Réactions et implications politiques
Les déclarations de Bemba ont suscité des réactions polarisées. Sur la plateforme X, certains utilisateurs ont salué ses révélations, affirmant qu’ils confirment des soupçons de longue date. Un poste a déclaré : « Bemba accuse Kabila d’avoir été un agent rwandais infiltré. Nous sommes dans un pays où nous avons eu un président imposteur ». Un autre utilisateur a noté que Bemba n’a pas fait qu’exprimer ce que beaucoup suspectaient déjà, suggérant une résonance avec une partie de la population.
Cependant, d’autres voix ont dénoncé les accusations de Bemba comme des mensonges motivés par des ambitions politiques. Guy Boston, utilisateur sur X a écrit : « Les mensonges de Bemba sont une insulte à l’intelligence du peuple congolais. Calomnier Katumbi, salir Kabila, diffamer la CENCO : voilà sa stratégie de survie politique ». Le camp de Kabila a également réagi, qualifiant les propos de Bemba d’« infondés ».
Ces accusations interviennent dans un contexte politique tendu, marqué par les efforts du président Félix Tshisekedi pour consolider son pouvoir et se distancer de l’héritage de Kabila. En accusant Kabila de collusion avec le Rwanda, Bemba renforce le narratif du gouvernement, qui accuse Joseph Kabila de connivence avec le M23, soutenu par le Rwanda. Ces révélations pourraient galvaniser le soutien à Tshisekedi, mais elles risquent également d’exercer les tensions avec le Rwanda, déjà accusé de soutenir des groupes armés en RDC.
Sur le plan diplomatique, ces allégations pourraient compliquer les relations entre la RDC et le Rwanda, surtout dans un contexte où les pourparlers régionaux peinent à résoudre le conflit dans l’Est. À l’intérieur du pays, elles pourraient raviver les sentiments anti-rwandais et polariser davantage une société déjà divisée par des questions d’identité et de loyauté nationale.

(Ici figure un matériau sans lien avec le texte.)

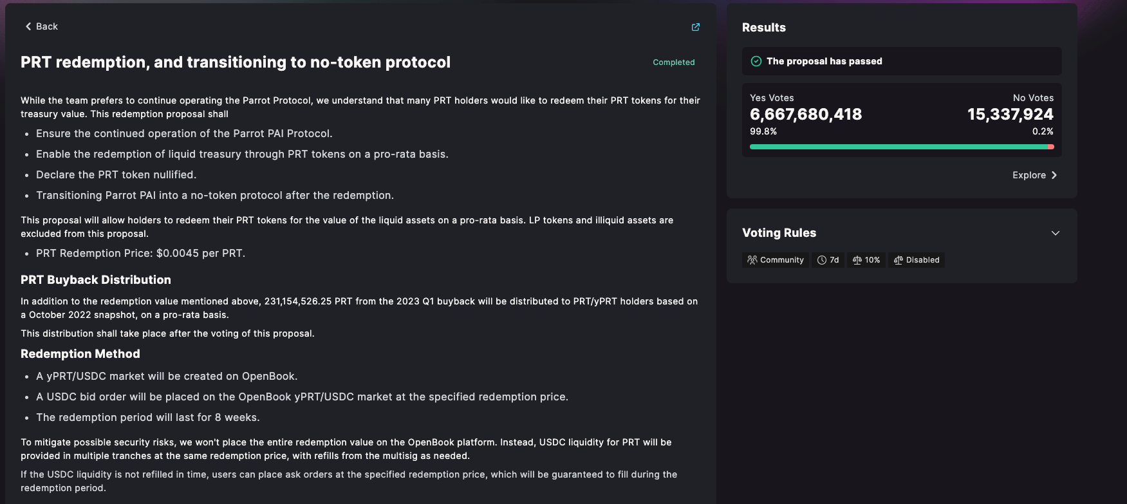This screenshot has height=504, width=1127.
Task: Open Explore vote results
Action: [x=1035, y=175]
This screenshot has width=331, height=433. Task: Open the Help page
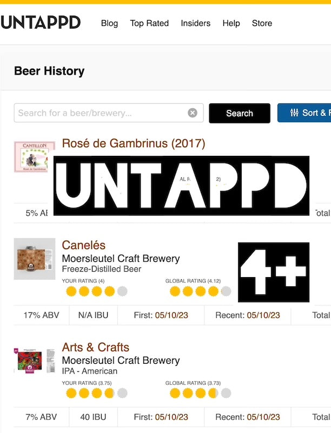231,23
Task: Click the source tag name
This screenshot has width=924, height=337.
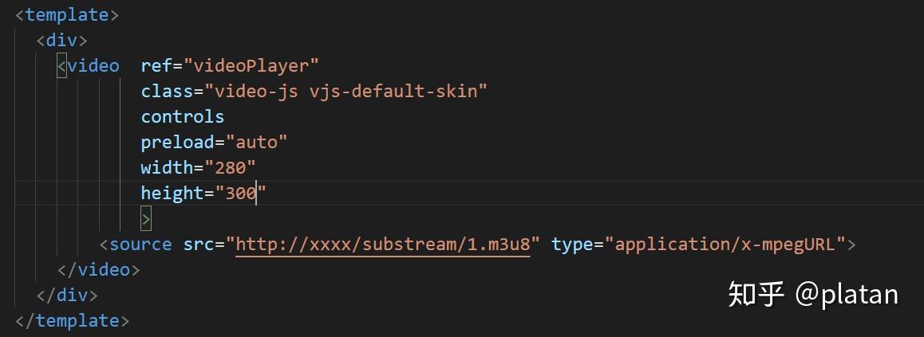Action: pos(140,244)
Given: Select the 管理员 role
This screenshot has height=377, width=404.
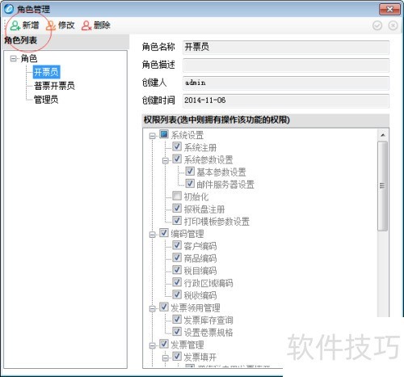Looking at the screenshot, I should pos(46,100).
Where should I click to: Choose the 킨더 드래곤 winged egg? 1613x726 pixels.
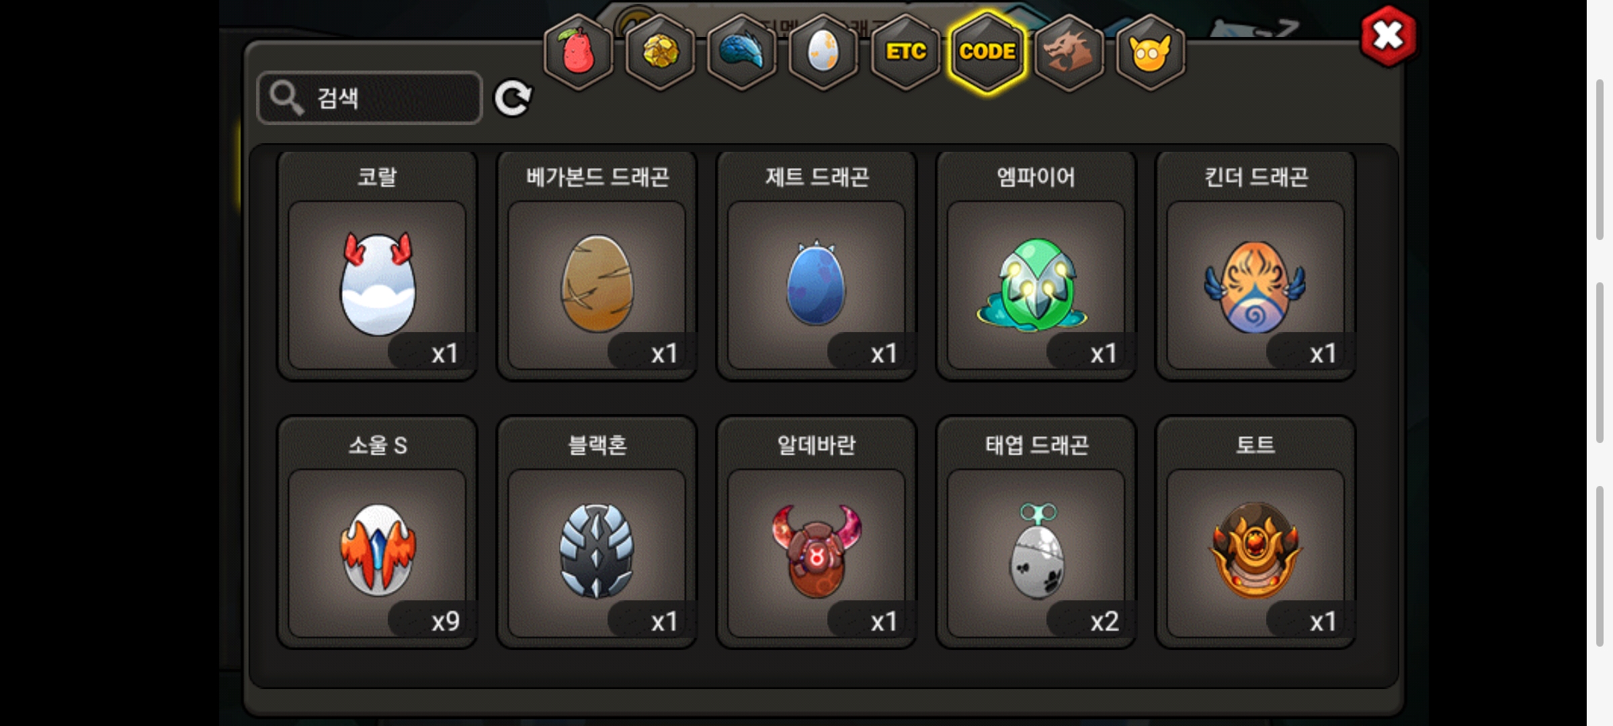point(1255,266)
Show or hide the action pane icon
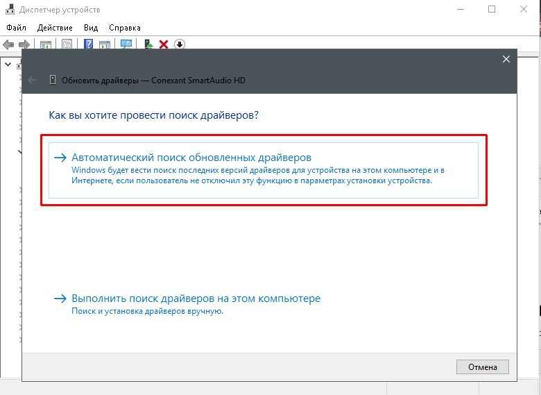Screen dimensions: 541x395 pyautogui.click(x=105, y=44)
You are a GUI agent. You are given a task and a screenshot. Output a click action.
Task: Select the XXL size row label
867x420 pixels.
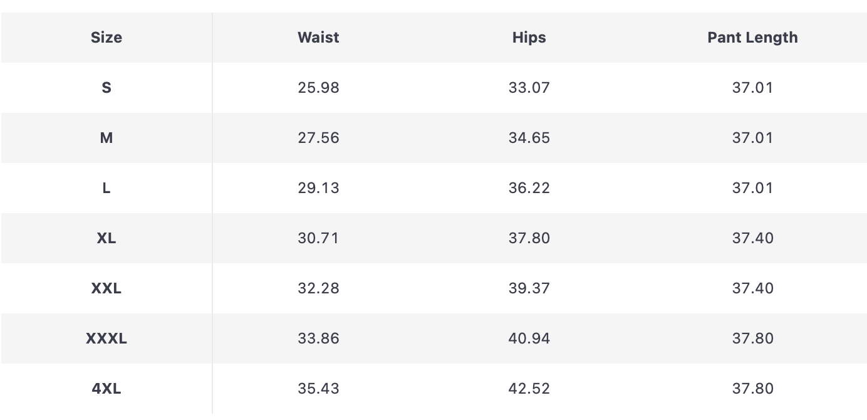coord(106,288)
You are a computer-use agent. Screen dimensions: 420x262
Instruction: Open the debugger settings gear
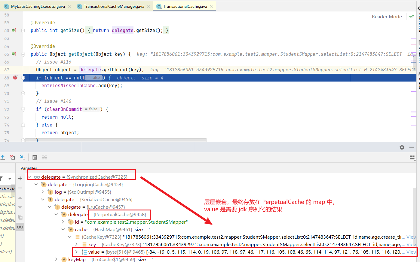[402, 147]
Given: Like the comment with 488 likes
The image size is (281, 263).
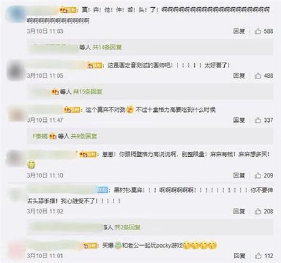Looking at the screenshot, I should (x=258, y=75).
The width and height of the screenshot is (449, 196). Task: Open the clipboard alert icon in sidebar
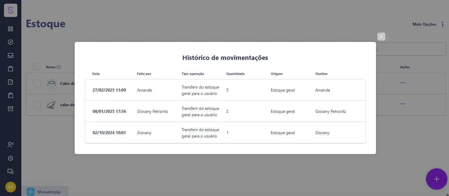coord(10,82)
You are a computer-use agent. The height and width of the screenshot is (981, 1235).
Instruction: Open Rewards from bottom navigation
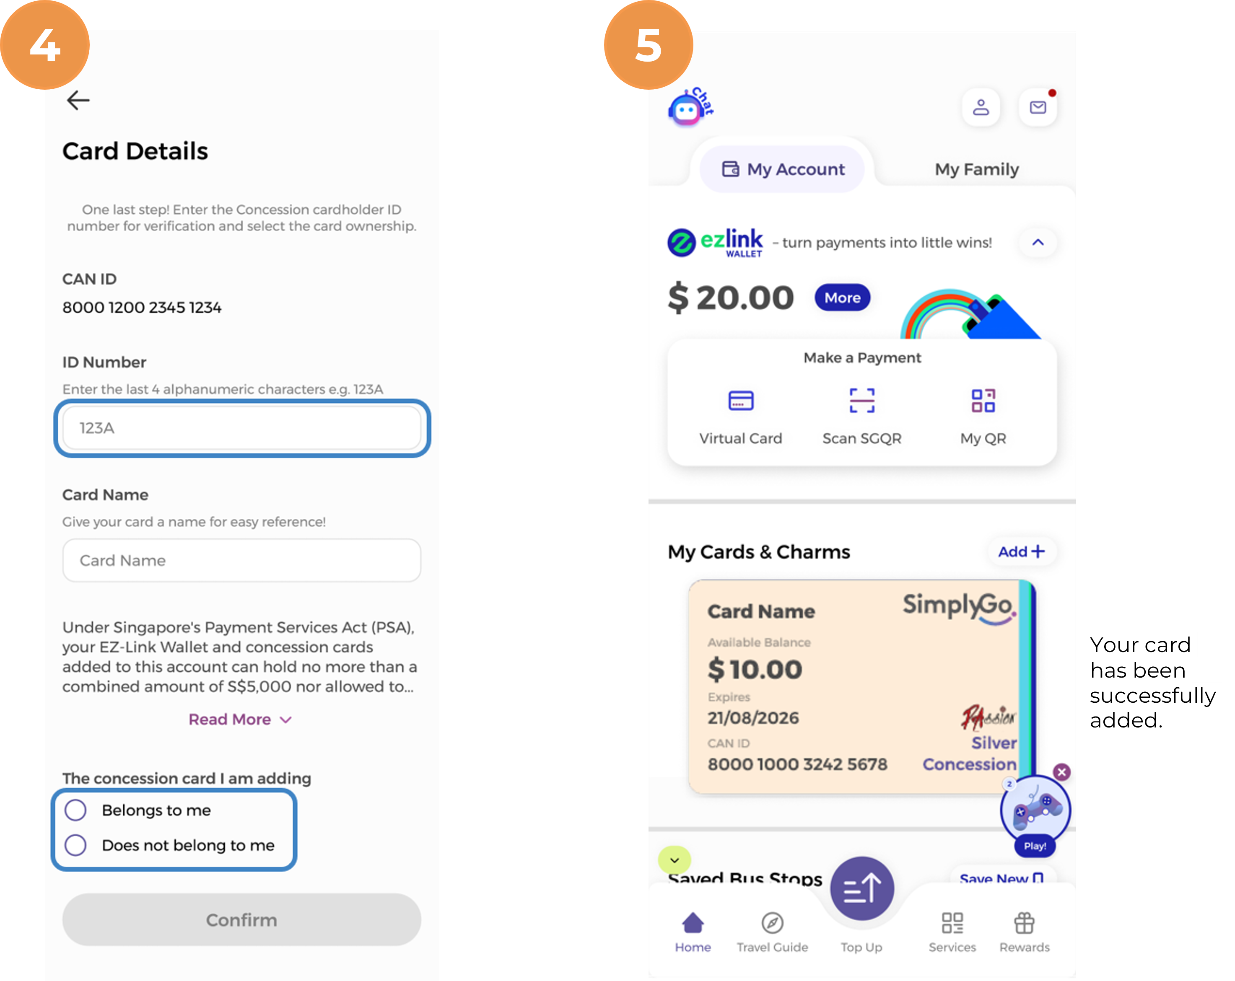[x=1024, y=931]
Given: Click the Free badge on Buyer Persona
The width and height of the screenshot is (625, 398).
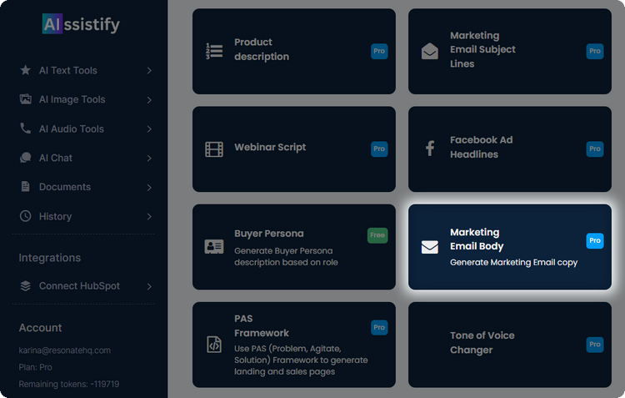Looking at the screenshot, I should pyautogui.click(x=378, y=235).
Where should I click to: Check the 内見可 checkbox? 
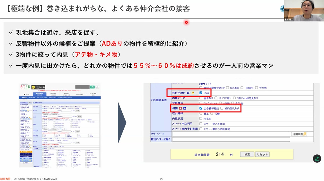pyautogui.click(x=201, y=119)
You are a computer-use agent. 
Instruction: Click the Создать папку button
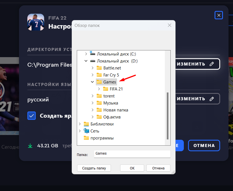tap(94, 168)
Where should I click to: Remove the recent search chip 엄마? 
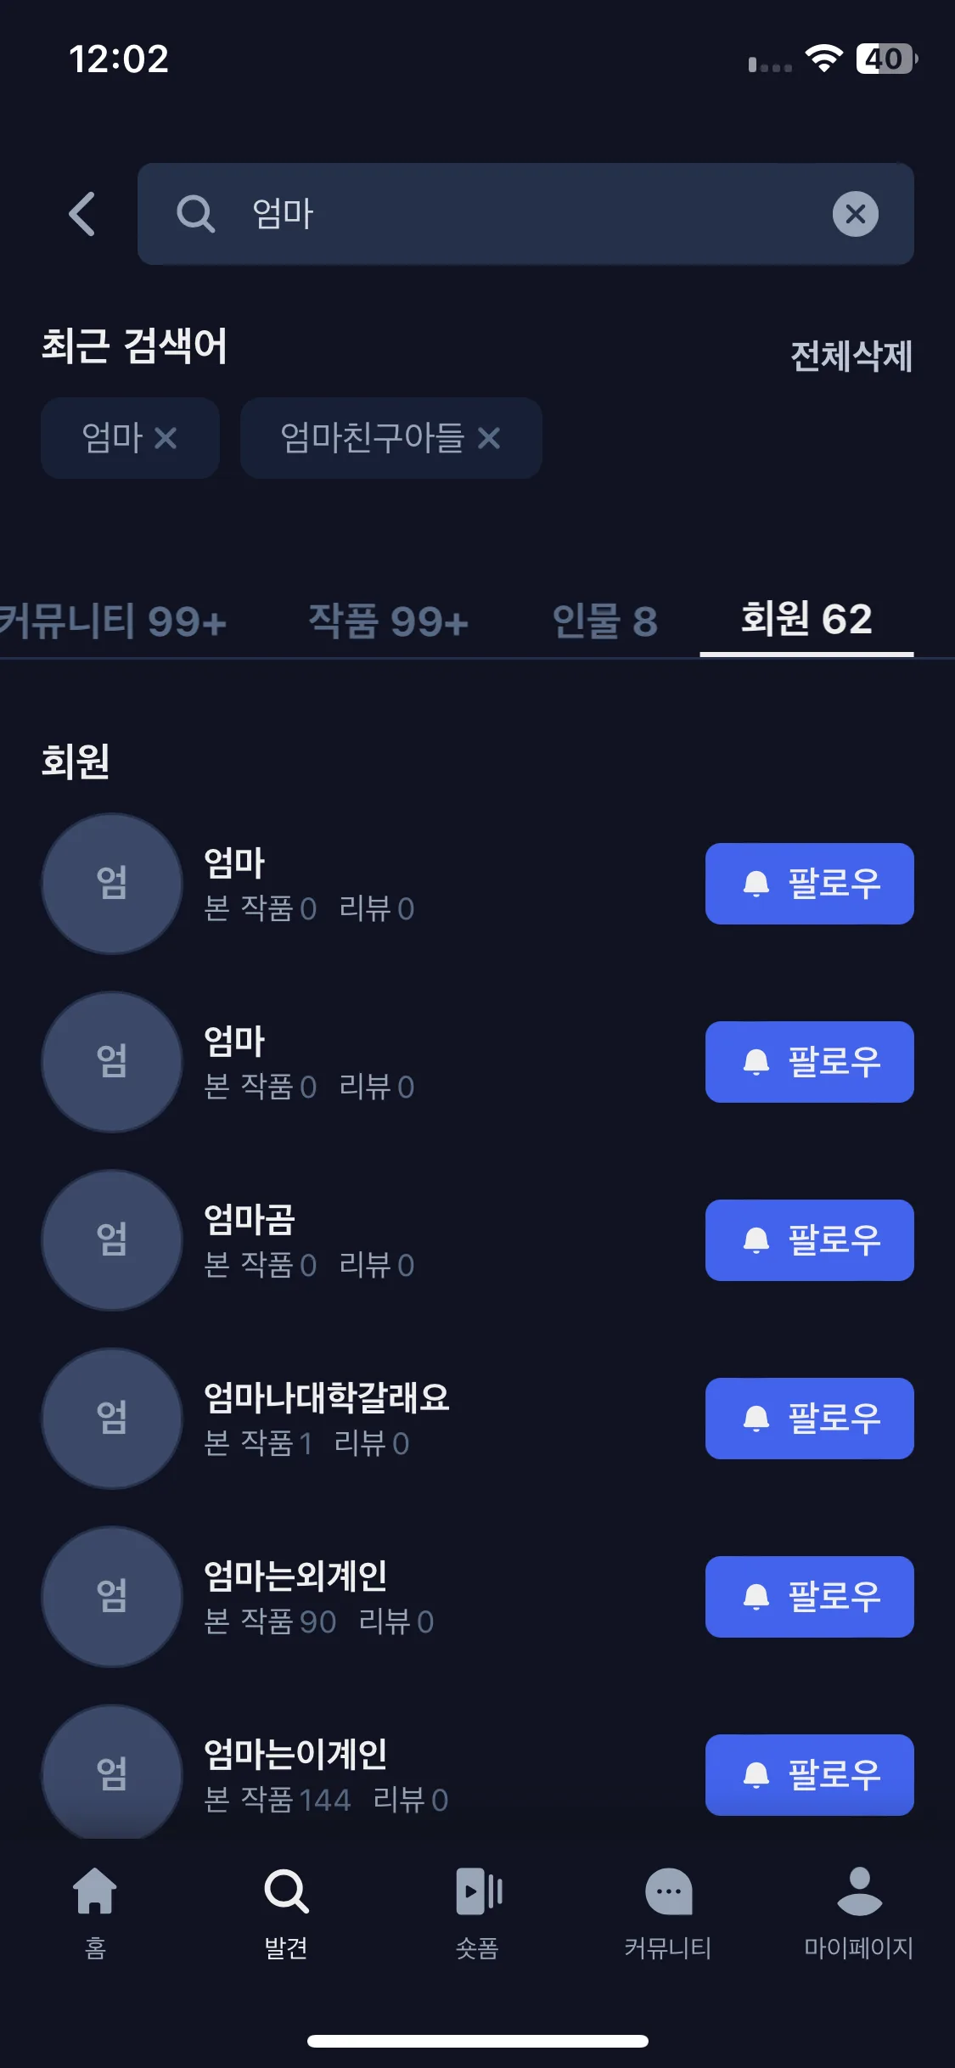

Vers une quête de vérité nécessaire ?
Les déclarations de Jean-Pierre Bemba sur Joseph Kabila rouvrent un débat sensible sur l’identité et la loyauté de l’ancien président. Ces accusations, bien que controversées, émanent d’une figure politique de premier plan ayant accès à des informations privilégiées. Le camp de Kabila rejette ces allégations, mais leur impact sur la politique congolaise et les relations régionales pourrait être significatif. Une enquête approfondie serait nécessaire pour établir la véracité de ces claims, mais en attendant, ils continuent de nourrir les tensions et les spéculations dans un pays en quête de stabilité.